Der Ramadan hier in Abu Dhabi ist immer eine schöne Zeit. Überall werden Zelte aufgestellt, wo abends nach dem Fastenbrechen, dem Iftar, gefeiert wird. Diese besondere Stimmung fehlt in diesem Jahr. Die Gläubigen dürfen nur in der Familie mit maximal fünf Personen zusammenkommen. Die Moscheen sind geschlossen. Genauso wie die Parks und Strände seit sechs Wochen. Wir dürfen unsere Häuser nur für Einkäufe und Arztbesuche verlassen. Das Leben läuft mit angezogener Handbremse.

Die Shopping Malls sind zentrale Anlaufpunkte in Dubai und Abu Dhabi. Wurden sie auch geschlossen?

Auch die Malls waren zu. Aber seit Ende April öffnen sie wieder unter strengen Vorgaben. So dürfen sie nur maximal 30 Prozent ausgelastet sein und ab 22 Uhr sind sie geschlossen. In der Nacht darf sowieso niemand raus, da dann im Zuge des National Disinfection Programme bis 6 Uhr die vollständige Desinfektion aller öffentlichen Versorgungseinrichtungen, Straßen und öffentlichen Verkehrsmittel läuft. Generell wird hier sehr viel getestet. Wer in die Mall will, wird getestet. Es gibt auch überall Drive-Through-Tests, so dass täglich 50.000 Tests durchgeführt werden.

Was machen die Detecon-Mitarbeiter in der Region? Sie sind normalerweise in Projekten in verschiedenen Ländern eingesetzt?

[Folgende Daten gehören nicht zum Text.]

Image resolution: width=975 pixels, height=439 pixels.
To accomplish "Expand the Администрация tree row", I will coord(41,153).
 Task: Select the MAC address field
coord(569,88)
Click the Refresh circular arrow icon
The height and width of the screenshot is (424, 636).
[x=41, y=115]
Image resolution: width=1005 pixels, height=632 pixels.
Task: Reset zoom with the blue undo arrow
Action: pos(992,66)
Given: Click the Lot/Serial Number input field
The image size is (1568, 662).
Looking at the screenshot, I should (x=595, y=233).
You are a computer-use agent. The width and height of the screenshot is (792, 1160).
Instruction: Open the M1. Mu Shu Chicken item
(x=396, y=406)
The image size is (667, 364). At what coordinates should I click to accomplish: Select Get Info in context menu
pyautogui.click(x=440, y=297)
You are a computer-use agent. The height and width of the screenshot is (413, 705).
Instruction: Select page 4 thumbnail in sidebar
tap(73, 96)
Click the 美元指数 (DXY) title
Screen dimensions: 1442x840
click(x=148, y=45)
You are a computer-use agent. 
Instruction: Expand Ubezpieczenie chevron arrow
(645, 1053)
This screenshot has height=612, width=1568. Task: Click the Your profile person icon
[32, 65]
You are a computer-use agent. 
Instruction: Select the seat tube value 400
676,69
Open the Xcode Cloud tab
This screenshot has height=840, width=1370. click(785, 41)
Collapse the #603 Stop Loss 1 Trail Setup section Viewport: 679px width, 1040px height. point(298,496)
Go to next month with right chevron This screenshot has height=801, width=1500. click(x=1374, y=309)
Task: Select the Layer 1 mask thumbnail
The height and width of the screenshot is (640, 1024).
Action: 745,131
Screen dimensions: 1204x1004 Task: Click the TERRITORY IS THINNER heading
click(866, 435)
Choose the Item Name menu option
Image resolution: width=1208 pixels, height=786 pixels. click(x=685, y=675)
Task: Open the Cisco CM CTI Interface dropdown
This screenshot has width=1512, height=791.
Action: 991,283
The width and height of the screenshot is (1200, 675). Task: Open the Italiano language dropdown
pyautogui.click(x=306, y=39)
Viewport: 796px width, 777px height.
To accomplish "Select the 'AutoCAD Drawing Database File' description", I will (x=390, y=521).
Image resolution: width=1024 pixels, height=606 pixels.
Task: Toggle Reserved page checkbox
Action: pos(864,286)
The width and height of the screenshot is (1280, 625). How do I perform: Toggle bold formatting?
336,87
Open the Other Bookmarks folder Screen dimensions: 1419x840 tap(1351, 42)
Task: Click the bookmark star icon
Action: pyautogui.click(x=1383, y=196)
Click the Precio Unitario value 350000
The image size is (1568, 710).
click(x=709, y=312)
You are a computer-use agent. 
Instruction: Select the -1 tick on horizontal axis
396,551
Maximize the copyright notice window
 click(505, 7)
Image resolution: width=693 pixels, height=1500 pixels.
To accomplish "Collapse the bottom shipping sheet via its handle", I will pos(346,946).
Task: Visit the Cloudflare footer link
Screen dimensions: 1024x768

Wir haben Projekte nicht nur hier in Abu Dhabi oder Dubai, sondern auch in Saudi Arabien, Kuweit oder dem Oman. Ab Ende Februar gab es erste Kontrollen und Einschränkungen an den Flughäfen. Man musste unter anderem angeben, welche Länder man in den 14 Tagen zuvor bereist hatte. Dann wurden erste Flugverbindungen storniert. Wir haben damals beschlossen, alle Mitarbeiter aus ihren Projektländern in die Länder auszufliegen, in die sie reisen wollten. Seitdem arbeiten alle im Home Office. Wobei sich hier auch seit Ende April die Lage etwas geändert hat. Es darf jetzt wieder in den Büros der Unternehmen gearbeitet werden, allerdings dürfen nur 30 Prozent der Belegschaft gleichzeitig ins Büro kommen.

Laufen die aktuellen Projekte weiter oder haben Ihre Kunden die Projekte vorerst gestoppt?

Erfreulicherweise merken wir bei uns aktuell nichts von einer Krise. Die laufenden Projekte unserer Kunden aus der Telekommunikationsbranche und den Ministerien gehen weiter. Es gibt sogar neue Projektanfragen und, noch erstaunlicher, Anfragen von potentiellen Neukunden. Bei unseren Beratungsleistungen in der Telekommunikationsindustrie geht es meist um Projekte für strategische Neuausrichtungen, das Ausrollen neuer Netzwerktechnologien oder regulatorische Fragestellungen. Das muss auch in Krisenzeiten weitergehen.

Ansonsten sieht es aber selbst in den ansonsten stabilen Nationen Arabiens nicht so gut aus?

Das muss man differenziert betrachten. Dubai zum Beispiel lebt nicht vom Öl. Daher setzt man dort seit Jahren auf Tourismus, Handel, Luftverkehr als Drehkreuz zwischen Europa, Asien und Afrika oder Immobilien. Dubai hatte schon vor Beginn der Corona-Krise zu kämpfen. Die Geschäfte liefen nicht mehr wie gewohnt. Daher trifft Dubai das Ausbleiben der Touristen oder eine Verschiebung der Expo weitaus stärker als der Ölpreisabsturz. Allein für die Expo hat man mit mehreren Millionen zusätzlichen Besuchern gerechnet und dafür unter anderem die Hotelkapazitäten nochmal deutlich erhöht. Es gab aber schon vorher Tendenzen zu einem Überangebot, auch an Shopping Malls. Hier bei uns in Abu Dhabi ist dagegen das Öl wichtig. Aber auch wenn das Öl nicht mehr ganz so viele Einnahmen einbringt, kommt trotzdem noch Geld ins Land. Insofern trifft es Abu Dhabi nicht so hart wie Dubai.

Wie geht es weiter in den nächsten Monaten?  

Schwer zu sagen. Wir können unsere Jobs auch aus dem Home Office oder unseren Büros in Dubai und Abu Dhabi machen. Trotzdem wird entscheidend sein, wann wieder gereist werden darf. Die Araber selbst trifft es nicht so schlimm. Wir Expatriates können auch noch nicht klagen. Schlimmer sieht es für die vielen Gastarbeiter aus Indien, Pakistan oder Bangladesh aus. Die versorgen ihre Familien zuhause mit dem Geld, das sie hier verdienen. Sie leben auch teilweise unter sehr schlechten Bedingungen. Für diese Menschen wünsche ich mir ganz besonders, dass die Krise bald vorbei ist.